• Your task:
Reproduce the listing below without any change.

─── Data for this exercise ───

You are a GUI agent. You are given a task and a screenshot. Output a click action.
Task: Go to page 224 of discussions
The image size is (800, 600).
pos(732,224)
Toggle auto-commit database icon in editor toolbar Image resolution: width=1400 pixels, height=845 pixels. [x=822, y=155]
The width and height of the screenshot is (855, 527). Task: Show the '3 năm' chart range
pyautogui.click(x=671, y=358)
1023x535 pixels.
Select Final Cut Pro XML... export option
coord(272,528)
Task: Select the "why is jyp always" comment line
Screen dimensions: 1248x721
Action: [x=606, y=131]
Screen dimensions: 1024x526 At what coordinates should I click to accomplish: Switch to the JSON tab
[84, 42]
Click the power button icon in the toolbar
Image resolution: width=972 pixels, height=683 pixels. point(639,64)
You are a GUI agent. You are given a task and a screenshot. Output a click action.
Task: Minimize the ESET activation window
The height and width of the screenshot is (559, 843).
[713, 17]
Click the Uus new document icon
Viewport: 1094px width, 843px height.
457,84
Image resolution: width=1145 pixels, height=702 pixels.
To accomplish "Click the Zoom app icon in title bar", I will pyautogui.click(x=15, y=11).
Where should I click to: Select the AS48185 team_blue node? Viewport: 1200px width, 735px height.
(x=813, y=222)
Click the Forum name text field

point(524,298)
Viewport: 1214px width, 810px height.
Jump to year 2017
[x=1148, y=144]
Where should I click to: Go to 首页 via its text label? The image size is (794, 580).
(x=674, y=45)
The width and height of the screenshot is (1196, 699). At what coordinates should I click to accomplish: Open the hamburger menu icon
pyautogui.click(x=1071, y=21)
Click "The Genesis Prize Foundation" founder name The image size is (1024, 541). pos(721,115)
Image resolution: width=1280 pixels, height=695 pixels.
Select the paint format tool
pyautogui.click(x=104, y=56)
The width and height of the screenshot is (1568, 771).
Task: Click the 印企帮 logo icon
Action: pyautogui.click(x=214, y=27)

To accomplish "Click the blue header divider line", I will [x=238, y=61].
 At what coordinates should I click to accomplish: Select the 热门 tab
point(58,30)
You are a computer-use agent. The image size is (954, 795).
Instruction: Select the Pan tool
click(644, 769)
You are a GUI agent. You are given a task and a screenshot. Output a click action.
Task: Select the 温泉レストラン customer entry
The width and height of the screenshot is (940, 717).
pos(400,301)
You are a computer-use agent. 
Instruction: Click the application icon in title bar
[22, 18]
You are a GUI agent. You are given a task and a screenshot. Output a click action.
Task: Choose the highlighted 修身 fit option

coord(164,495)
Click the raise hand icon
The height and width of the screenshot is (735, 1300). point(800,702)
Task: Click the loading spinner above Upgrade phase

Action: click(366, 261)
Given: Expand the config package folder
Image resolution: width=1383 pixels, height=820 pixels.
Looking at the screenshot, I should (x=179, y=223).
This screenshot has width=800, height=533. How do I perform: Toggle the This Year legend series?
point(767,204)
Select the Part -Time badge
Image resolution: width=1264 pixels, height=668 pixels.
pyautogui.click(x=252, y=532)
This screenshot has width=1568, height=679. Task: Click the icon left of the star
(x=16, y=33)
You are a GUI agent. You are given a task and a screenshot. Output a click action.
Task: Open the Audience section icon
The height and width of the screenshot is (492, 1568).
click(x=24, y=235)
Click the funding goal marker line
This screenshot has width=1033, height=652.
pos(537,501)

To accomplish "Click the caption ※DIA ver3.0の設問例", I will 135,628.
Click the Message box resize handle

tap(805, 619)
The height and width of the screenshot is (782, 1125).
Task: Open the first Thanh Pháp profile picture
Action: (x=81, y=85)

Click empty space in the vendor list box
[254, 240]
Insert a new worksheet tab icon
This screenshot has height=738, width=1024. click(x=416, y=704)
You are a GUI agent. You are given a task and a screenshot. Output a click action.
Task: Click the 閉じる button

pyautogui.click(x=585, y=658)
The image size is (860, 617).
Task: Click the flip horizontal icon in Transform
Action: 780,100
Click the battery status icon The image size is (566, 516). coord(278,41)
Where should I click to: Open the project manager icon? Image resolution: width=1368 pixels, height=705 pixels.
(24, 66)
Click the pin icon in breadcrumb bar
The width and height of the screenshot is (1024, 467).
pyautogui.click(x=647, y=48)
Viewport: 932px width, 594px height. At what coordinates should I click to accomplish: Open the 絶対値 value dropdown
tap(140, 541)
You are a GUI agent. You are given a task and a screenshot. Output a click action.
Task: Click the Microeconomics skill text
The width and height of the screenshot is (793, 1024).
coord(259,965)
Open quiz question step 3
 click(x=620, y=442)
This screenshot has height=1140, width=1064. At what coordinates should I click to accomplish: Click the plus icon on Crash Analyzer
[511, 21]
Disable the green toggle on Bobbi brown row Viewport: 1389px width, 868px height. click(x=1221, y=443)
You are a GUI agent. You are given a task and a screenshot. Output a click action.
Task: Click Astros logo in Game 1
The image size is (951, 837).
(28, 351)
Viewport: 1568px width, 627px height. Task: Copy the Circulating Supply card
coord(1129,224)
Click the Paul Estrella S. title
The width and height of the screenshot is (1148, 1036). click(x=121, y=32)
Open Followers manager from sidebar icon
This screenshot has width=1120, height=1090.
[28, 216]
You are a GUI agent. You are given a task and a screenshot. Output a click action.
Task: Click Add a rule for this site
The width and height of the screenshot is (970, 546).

───

• Final answer:
You are a GUI agent. You are given a task and a screenshot. Output a click action.
Task: Go to page 224 of discussions
The image size is (800, 600).
pos(732,224)
Toggle auto-commit database icon in editor toolbar Image resolution: width=1400 pixels, height=845 pixels. [x=822, y=155]
The width and height of the screenshot is (855, 527). Task: Show the '3 năm' chart range
pyautogui.click(x=671, y=358)
1023x535 pixels.
Select Final Cut Pro XML... export option
coord(272,528)
Task: Select the "why is jyp always" comment line
Screen dimensions: 1248x721
Action: [x=606, y=131]
Screen dimensions: 1024x526 At what coordinates should I click to accomplish: Switch to the JSON tab
[84, 42]
Click the power button icon in the toolbar
Image resolution: width=972 pixels, height=683 pixels. point(639,64)
You are a GUI agent. You are given a task and a screenshot. Output a click action.
Task: Minimize the ESET activation window
The height and width of the screenshot is (559, 843).
[713, 17]
Click the Uus new document icon
Viewport: 1094px width, 843px height.
457,84
Image resolution: width=1145 pixels, height=702 pixels.
To accomplish "Click the Zoom app icon in title bar", I will pyautogui.click(x=15, y=11).
Where should I click to: Select the AS48185 team_blue node? Viewport: 1200px width, 735px height.
(x=813, y=222)
Click the Forum name text field

point(524,298)
Viewport: 1214px width, 810px height.
Jump to year 2017
[x=1148, y=144]
Where should I click to: Go to 首页 via its text label? The image size is (794, 580).
(x=674, y=45)
The width and height of the screenshot is (1196, 699). At what coordinates should I click to accomplish: Open the hamburger menu icon
pyautogui.click(x=1071, y=21)
Click "The Genesis Prize Foundation" founder name The image size is (1024, 541). pos(721,115)
Image resolution: width=1280 pixels, height=695 pixels.
Select the paint format tool
pyautogui.click(x=104, y=56)
The width and height of the screenshot is (1568, 771).
Task: Click the 印企帮 logo icon
Action: pyautogui.click(x=214, y=27)

To accomplish "Click the blue header divider line", I will [x=238, y=61].
 At what coordinates should I click to accomplish: Select the 热门 tab
point(58,30)
You are a computer-use agent. The image size is (954, 795).
Instruction: Select the Pan tool
click(644, 769)
You are a GUI agent. You are given a task and a screenshot. Output a click action.
Task: Select the 温泉レストラン customer entry
The width and height of the screenshot is (940, 717).
pos(400,301)
You are a computer-use agent. 
Instruction: Click the application icon in title bar
[22, 18]
You are a GUI agent. You are given a task and a screenshot. Output a click action.
Task: Choose the highlighted 修身 fit option

coord(164,495)
Click the raise hand icon
The height and width of the screenshot is (735, 1300). point(800,702)
Task: Click the loading spinner above Upgrade phase

Action: click(366, 261)
Given: Expand the config package folder
Image resolution: width=1383 pixels, height=820 pixels.
Looking at the screenshot, I should (x=179, y=223).
This screenshot has width=800, height=533. How do I perform: Toggle the This Year legend series?
point(767,204)
Select the Part -Time badge
Image resolution: width=1264 pixels, height=668 pixels.
pyautogui.click(x=252, y=532)
This screenshot has width=1568, height=679. Task: Click the icon left of the star
(x=16, y=33)
You are a GUI agent. You are given a task and a screenshot. Output a click action.
Task: Open the Audience section icon
The height and width of the screenshot is (492, 1568).
click(x=24, y=235)
Click the funding goal marker line
This screenshot has width=1033, height=652.
pos(537,501)

To accomplish "Click the caption ※DIA ver3.0の設問例", I will 135,628.
Click the Message box resize handle

tap(805, 619)
The height and width of the screenshot is (782, 1125).
Task: Open the first Thanh Pháp profile picture
Action: (x=81, y=85)

Click empty space in the vendor list box
[254, 240]
Insert a new worksheet tab icon
This screenshot has height=738, width=1024. click(x=416, y=704)
You are a GUI agent. You are given a task and a screenshot. Output a click action.
Task: Click the 閉じる button

pyautogui.click(x=585, y=658)
The image size is (860, 617).
Task: Click the flip horizontal icon in Transform
Action: 780,100
Click the battery status icon The image size is (566, 516). coord(278,41)
Where should I click to: Open the project manager icon? Image resolution: width=1368 pixels, height=705 pixels.
(24, 66)
Click the pin icon in breadcrumb bar
The width and height of the screenshot is (1024, 467).
pyautogui.click(x=647, y=48)
Viewport: 932px width, 594px height. At what coordinates should I click to accomplish: Open the 絶対値 value dropdown
tap(140, 541)
You are a GUI agent. You are given a task and a screenshot. Output a click action.
Task: Click the Microeconomics skill text
The width and height of the screenshot is (793, 1024).
coord(259,965)
Open quiz question step 3
 click(x=620, y=442)
This screenshot has height=1140, width=1064. At what coordinates should I click to accomplish: Click the plus icon on Crash Analyzer
[511, 21]
Disable the green toggle on Bobbi brown row Viewport: 1389px width, 868px height. click(x=1221, y=443)
You are a GUI agent. You are given a task and a screenshot. Output a click action.
Task: Click Astros logo in Game 1
The image size is (951, 837).
(28, 351)
Viewport: 1568px width, 627px height. Task: Copy the Circulating Supply card
coord(1129,224)
Click the Paul Estrella S. title
The width and height of the screenshot is (1148, 1036). click(x=121, y=32)
Open Followers manager from sidebar icon
This screenshot has width=1120, height=1090.
[28, 216]
You are a GUI agent. You are given a task and a screenshot. Output a click action.
Task: Click Add a rule for this site
The width and height of the screenshot is (970, 546).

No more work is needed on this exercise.